Although a plurality of units or subunits of the apparatus are mentioned in the foregoing detailed descriptions, such division is merely exemplary and not mandatory. In fact, according to the implementations of the present disclosure, the features and functions of two or more units described above may be embodied in one unit. On the contrary, the features and functions of one unit described above may be embodied in a plurality of units.

In addition, although the operations of the methods of the present disclosure are described in a particular order in the accompanying drawings, this does not require or imply that these operations need to be performed in this particular order, or that all the shown operations need to be performed to achieve desired results. Additionally or alternatively, some operations may be omitted, a plurality of operations may be combined into one operation for execution, and/or one operation may be decomposed into a plurality of operations for execution.

A person skilled in the art can understand that the embodiments of the present disclosure may be provided as a method, a system, or a computer program product. Therefore, the present disclosure may use a form of hardware-only embodiments, software-only embodiments, or embodiments combining software and hardware. Moreover, the present disclosure may use the form of a computer program product implemented on one or more computer-available storage media (including, but not limited to, a magnetic disk memory, a CD-ROM, an optical memory, and the like) including a computer-available program.

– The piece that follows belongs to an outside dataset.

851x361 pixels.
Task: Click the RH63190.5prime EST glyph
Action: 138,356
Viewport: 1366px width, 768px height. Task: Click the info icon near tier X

The present disclosure is described with reference to the flowcharts and/or the block diagrams of the method, the device (system), and the computer program product according to the embodiments of the present disclosure. Computer program instructions can be configured for implementing each flow and/or each block in the flowcharts and/or the block diagrams and a combination of a flow and/or a block in the flowcharts and/or the block diagrams. These computer program instructions may be provided to a general-purpose computer, a special-purpose computer, an embedded processor, or a processor of another programmable data processing device to generate a machine, so that an apparatus for implementing functions specified in one or more flows in the flowcharts and/or one or more blocks in the block diagrams is generated by using instructions executed by a computer or the processor of the another programmable data processing device.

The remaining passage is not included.